── Data provided ──

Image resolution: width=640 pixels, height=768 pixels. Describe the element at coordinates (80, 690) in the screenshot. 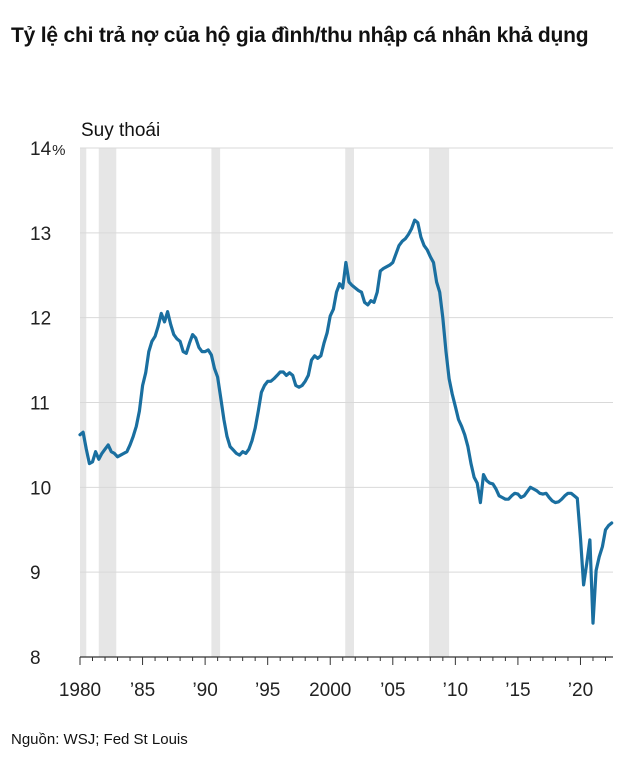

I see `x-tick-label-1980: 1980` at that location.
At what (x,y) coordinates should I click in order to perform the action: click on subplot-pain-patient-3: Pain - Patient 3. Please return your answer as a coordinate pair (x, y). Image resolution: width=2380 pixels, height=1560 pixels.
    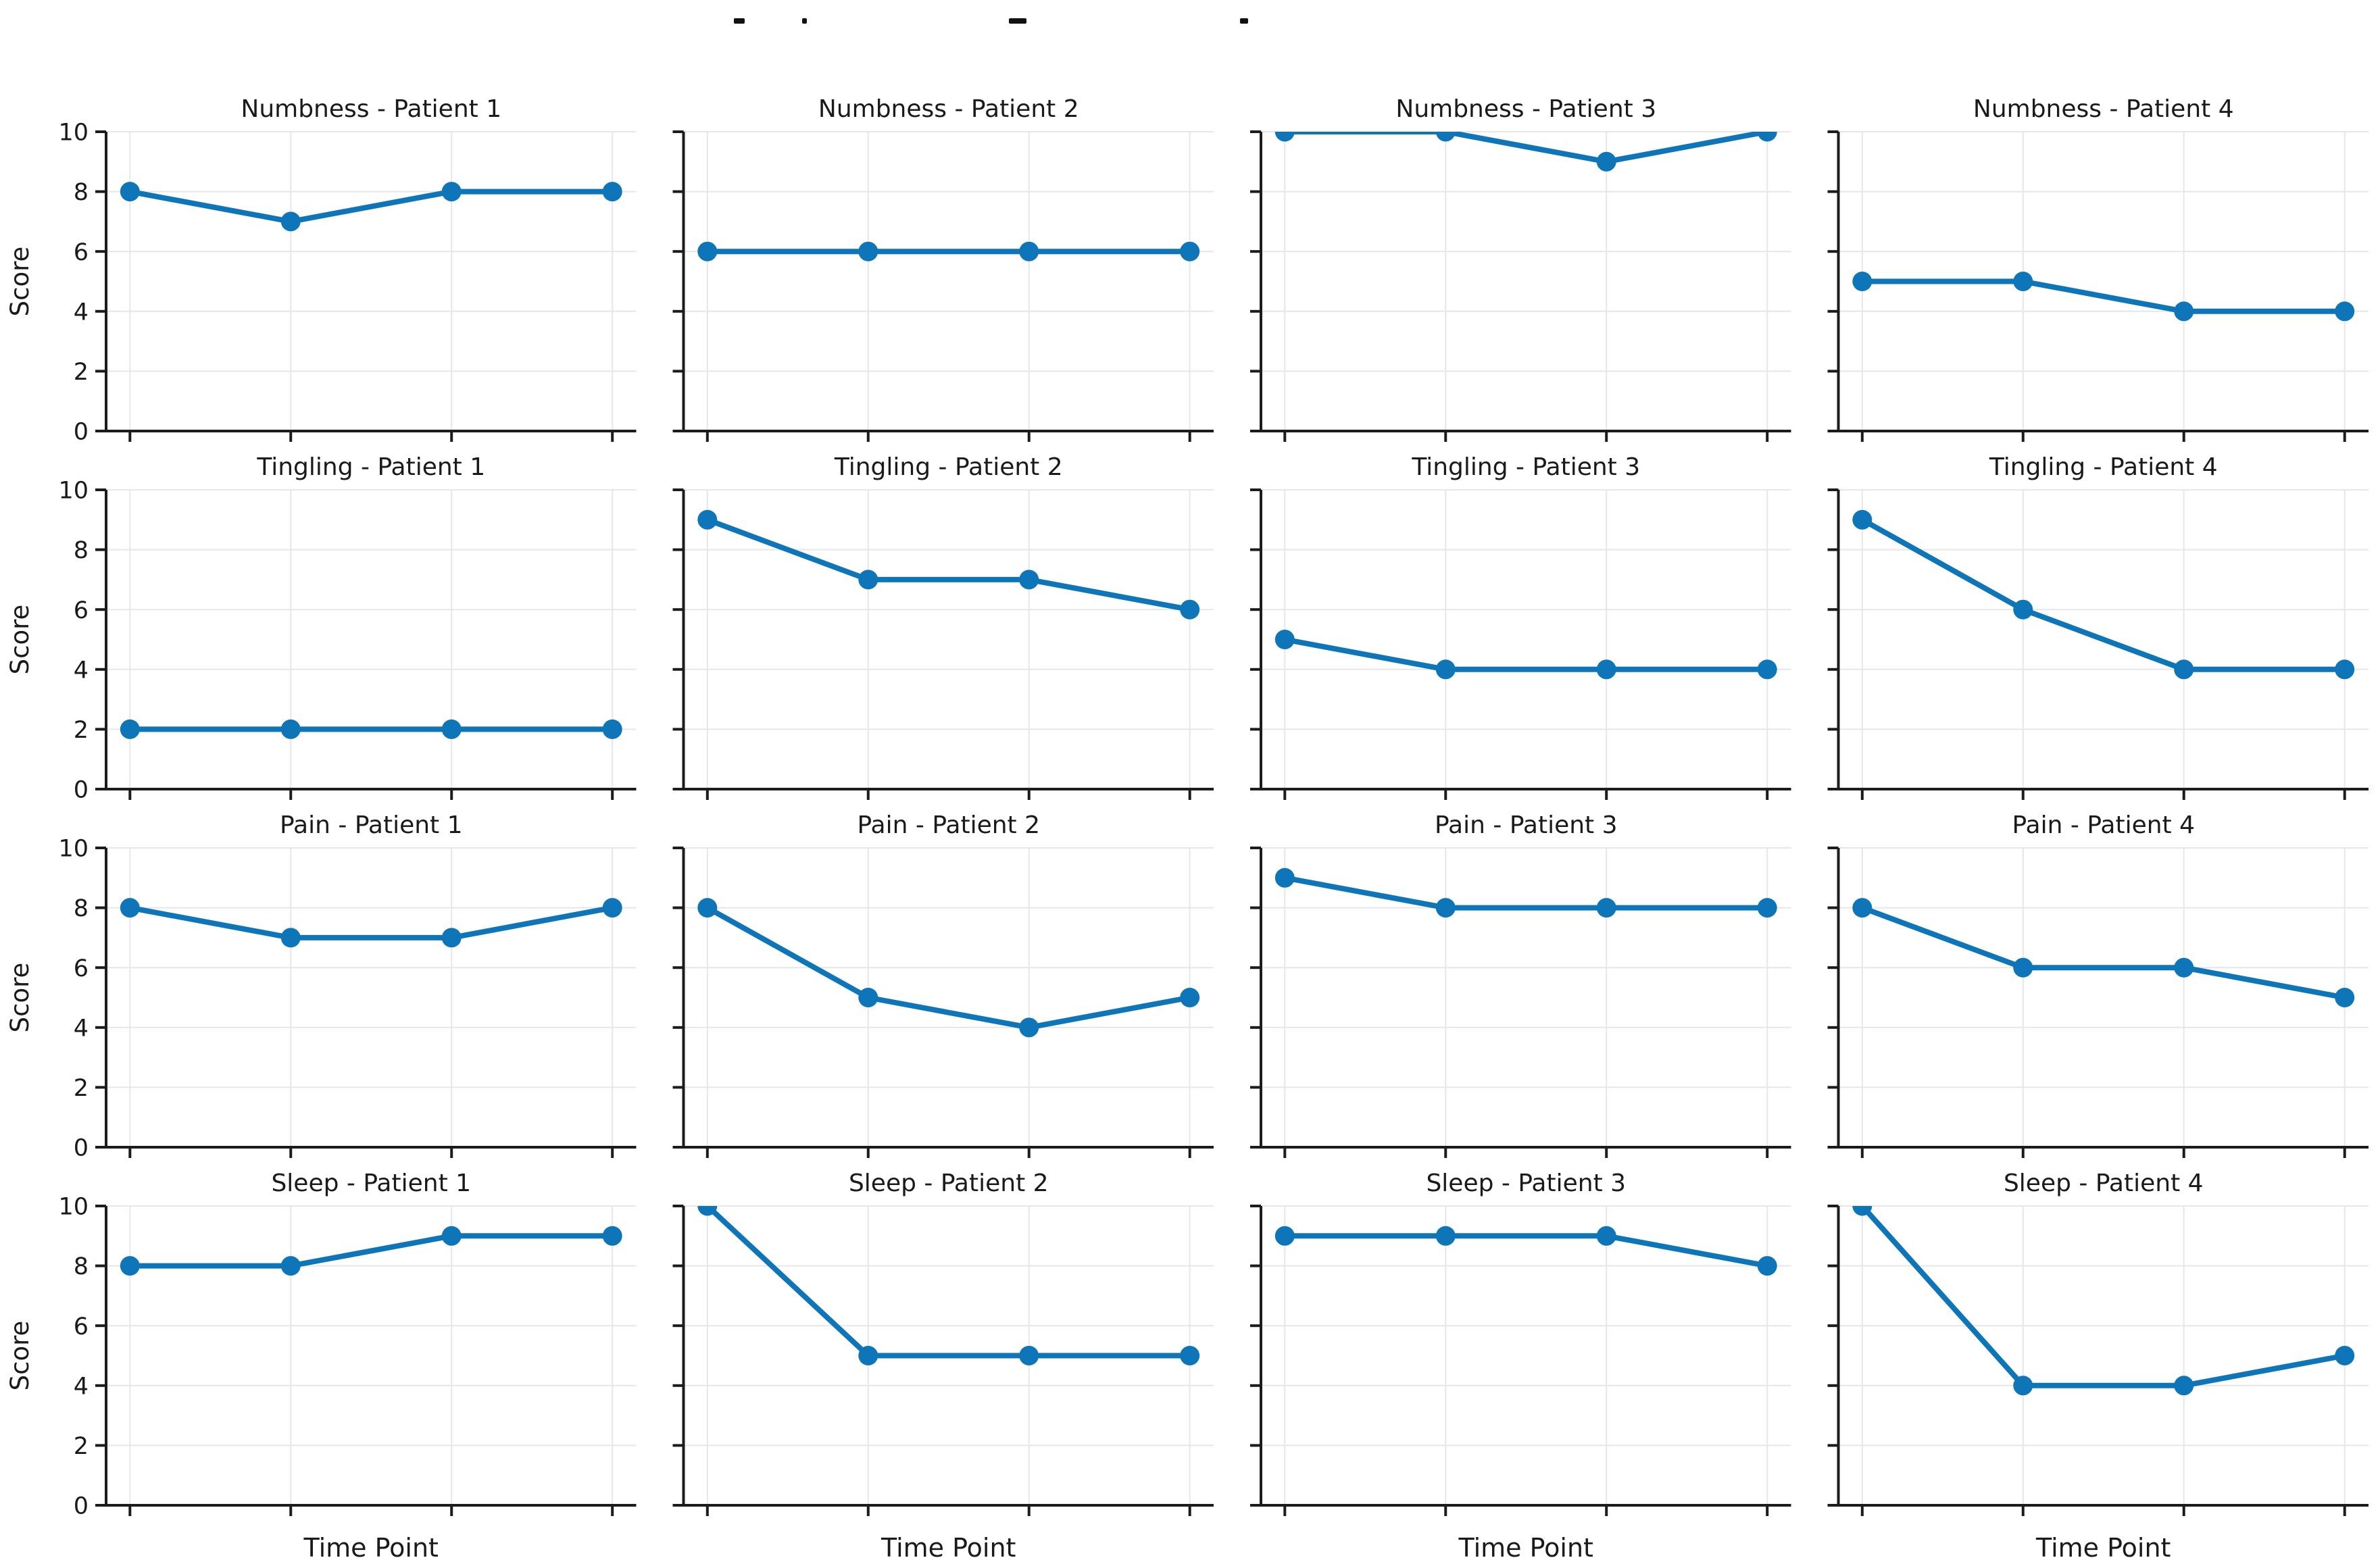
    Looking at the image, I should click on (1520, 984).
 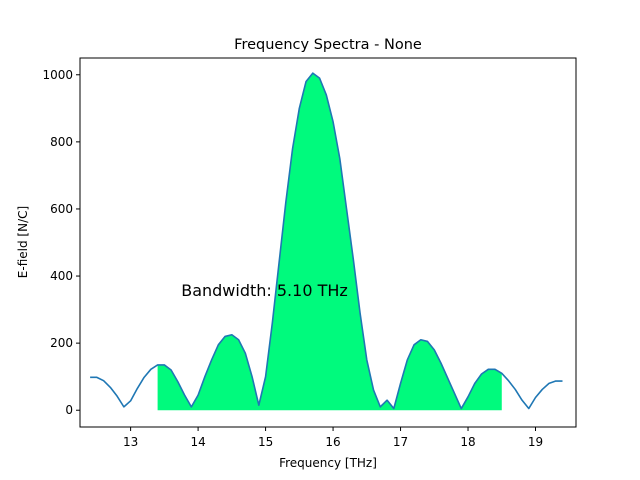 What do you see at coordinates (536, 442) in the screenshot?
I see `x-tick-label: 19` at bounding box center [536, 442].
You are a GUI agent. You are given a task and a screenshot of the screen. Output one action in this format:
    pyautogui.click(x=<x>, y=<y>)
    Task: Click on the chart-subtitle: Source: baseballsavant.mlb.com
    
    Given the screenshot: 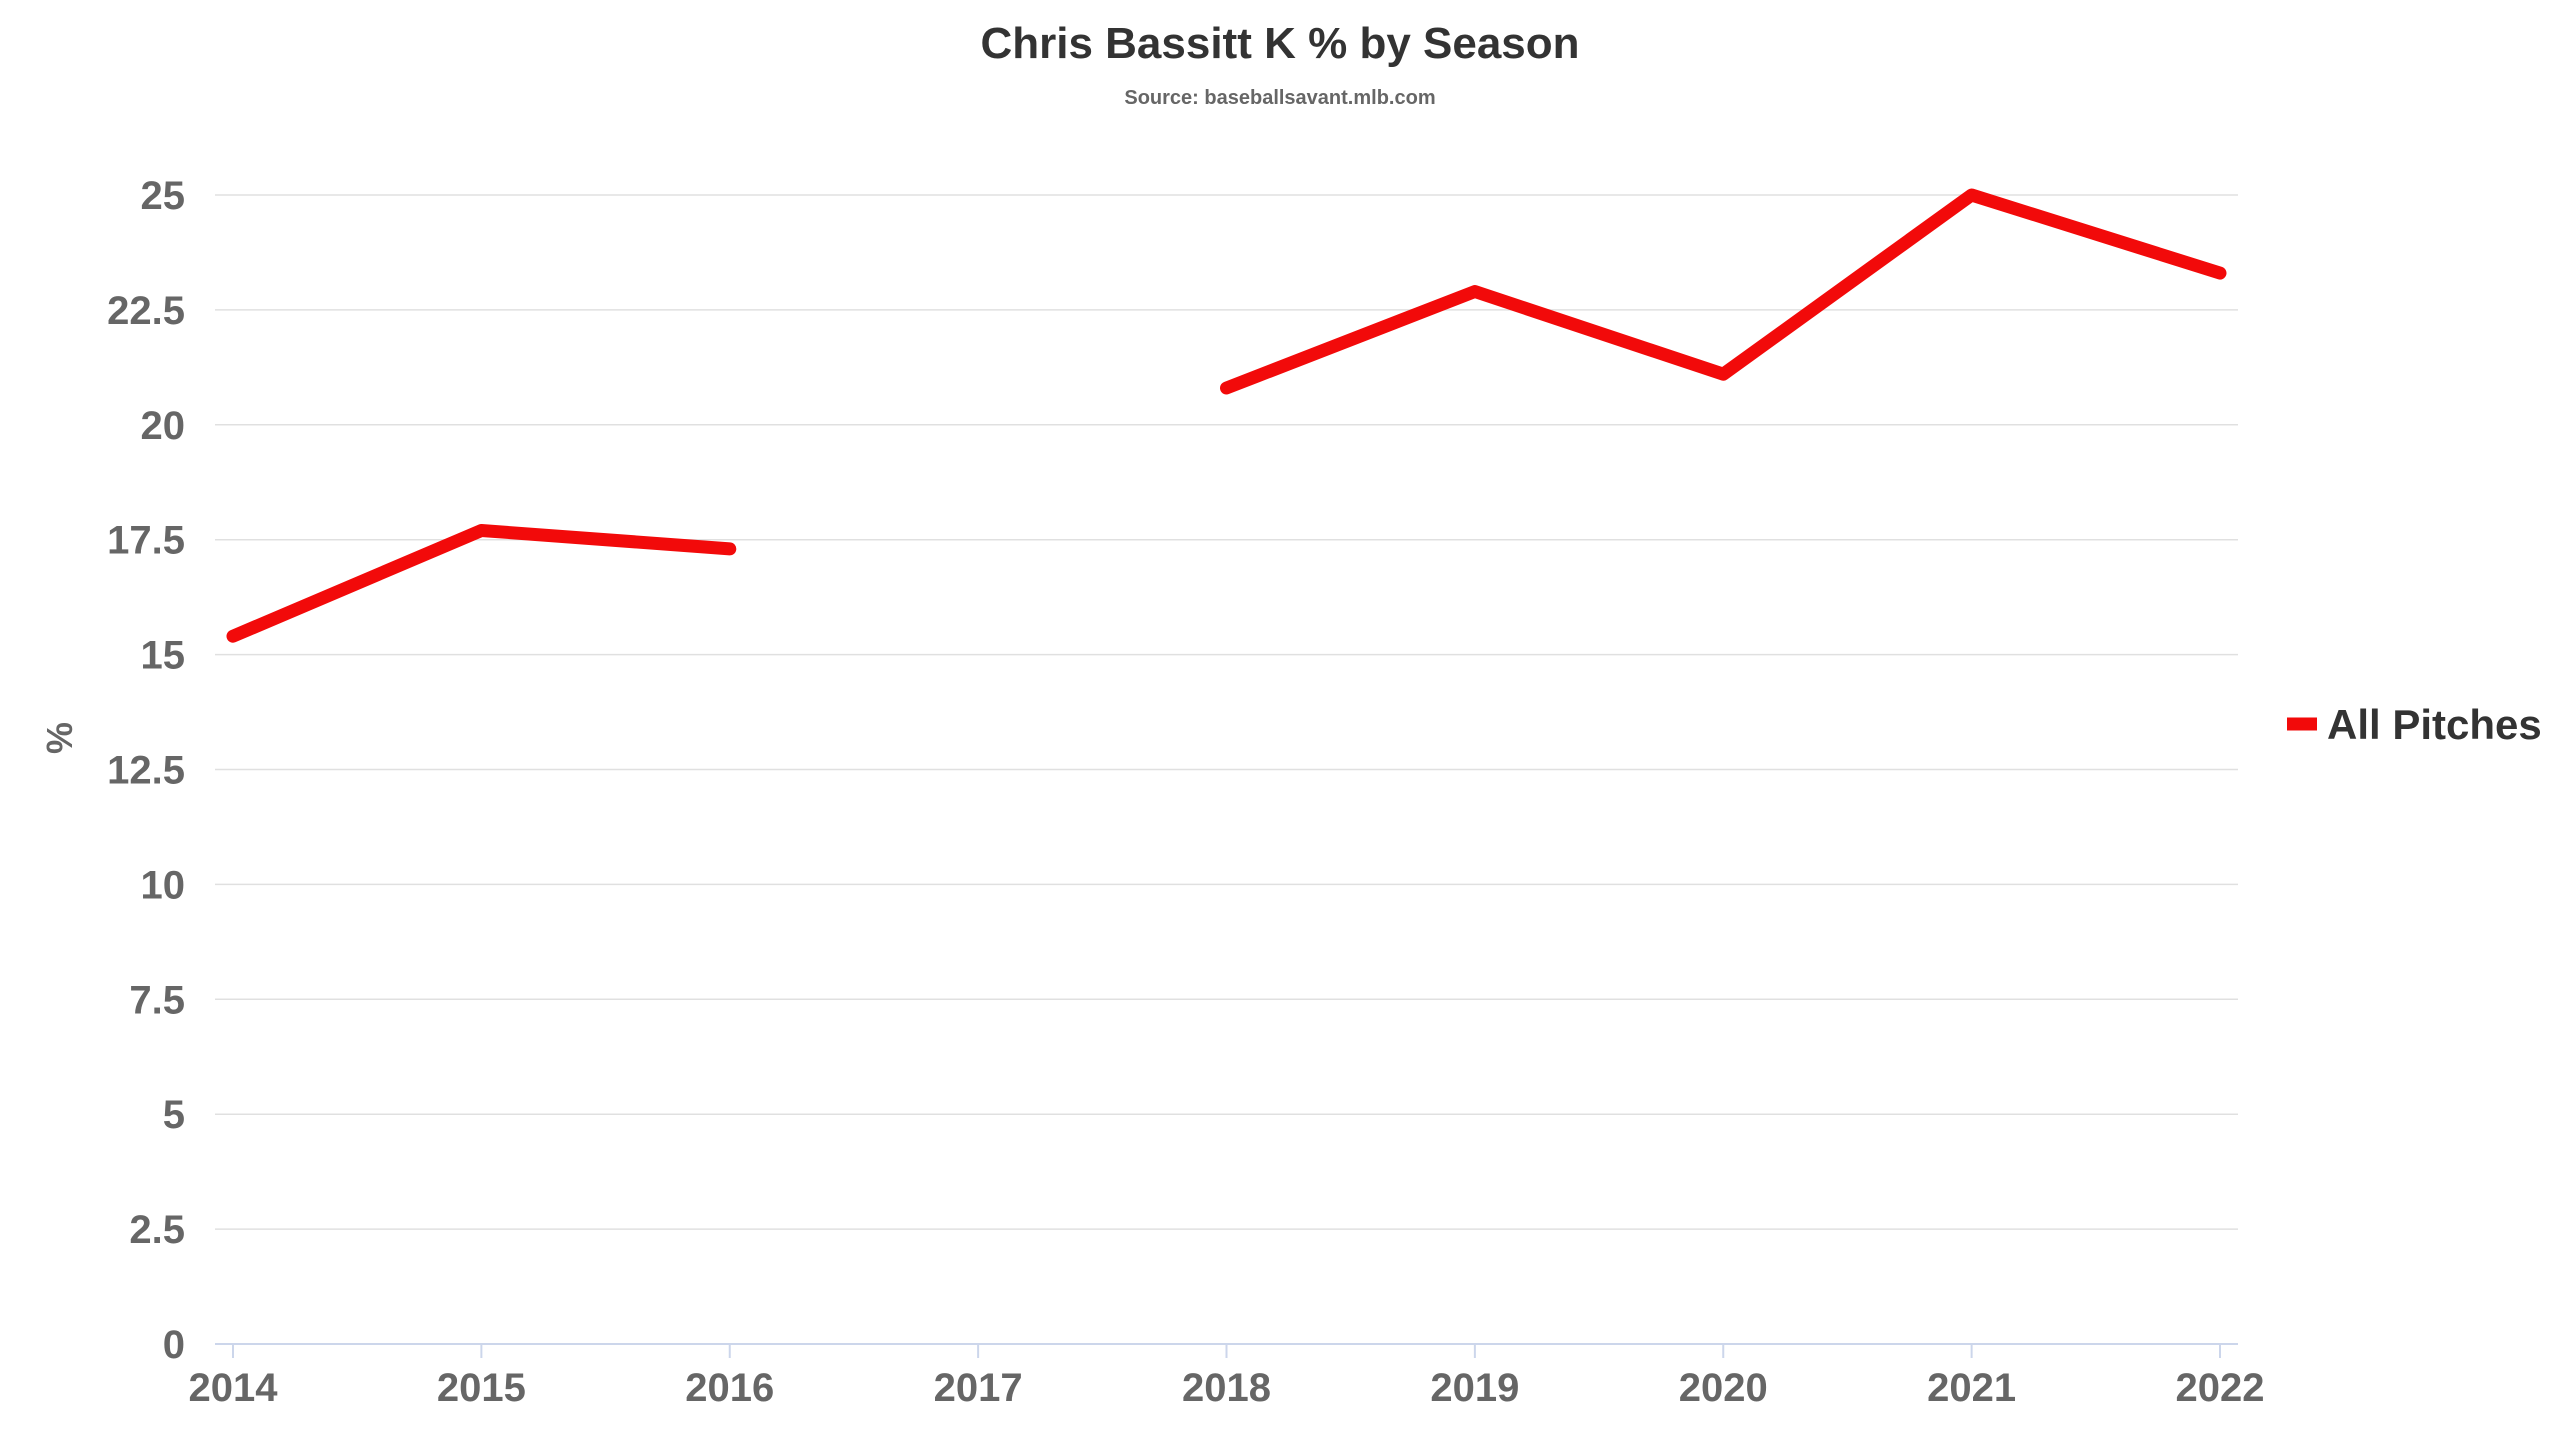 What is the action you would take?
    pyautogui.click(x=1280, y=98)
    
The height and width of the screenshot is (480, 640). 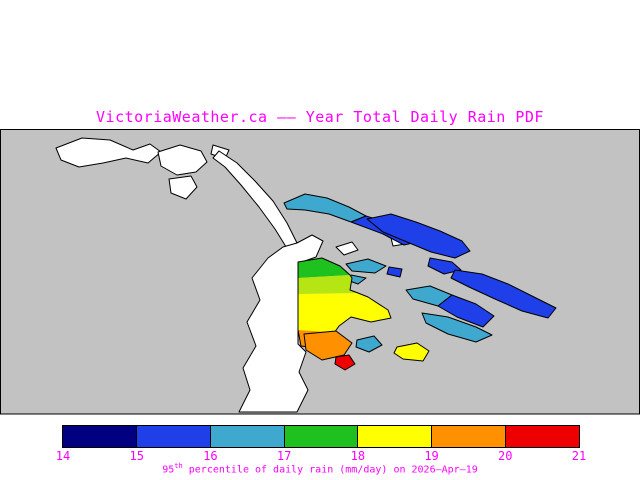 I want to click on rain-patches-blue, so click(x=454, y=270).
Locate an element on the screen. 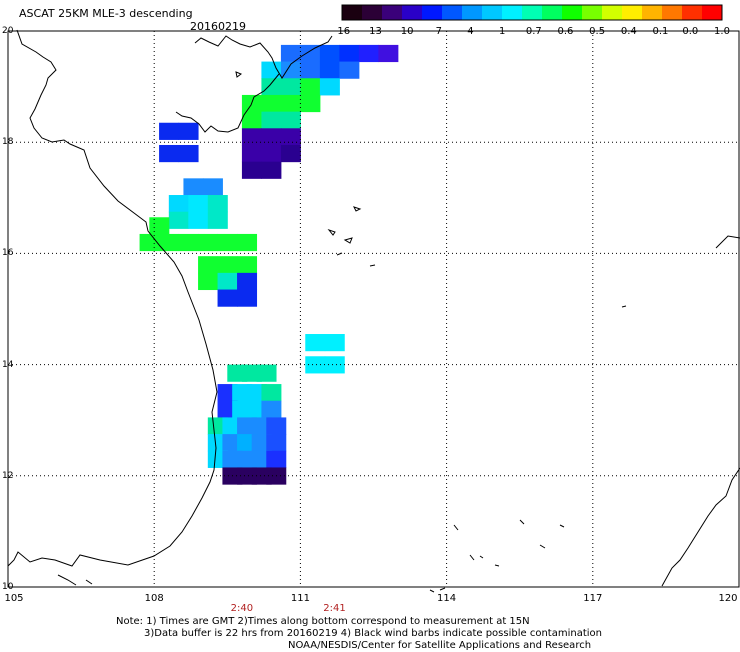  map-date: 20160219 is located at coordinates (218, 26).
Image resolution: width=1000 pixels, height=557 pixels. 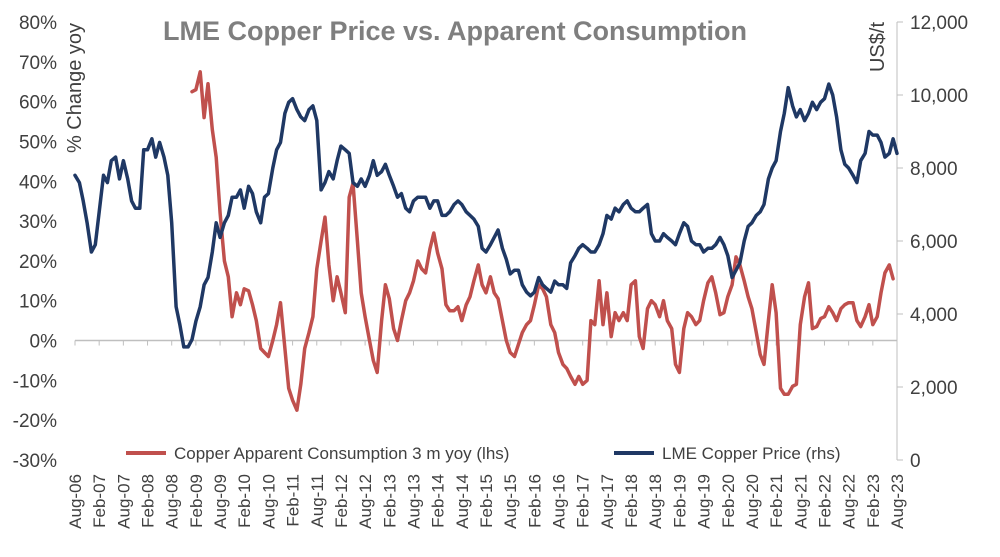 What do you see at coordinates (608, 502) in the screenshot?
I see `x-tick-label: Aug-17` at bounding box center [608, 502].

───

Return the stretch of the records from the start through the line that contains "center [536, 442].", copied exactly, leaving the pictures out.

Image resolution: width=640 pixels, height=768 pixels. Describe the element at coordinates (80, 690) in the screenshot. 

I see `x-tick-label-1980: 1980` at that location.
At what (x,y) coordinates should I click in order to perform the action: click on subplot-pain-patient-3: Pain - Patient 3. Please return your answer as a coordinate pair (x, y). Image resolution: width=2380 pixels, height=1560 pixels.
    Looking at the image, I should click on (1520, 984).
  What do you see at coordinates (536, 442) in the screenshot?
I see `x-tick-label: 19` at bounding box center [536, 442].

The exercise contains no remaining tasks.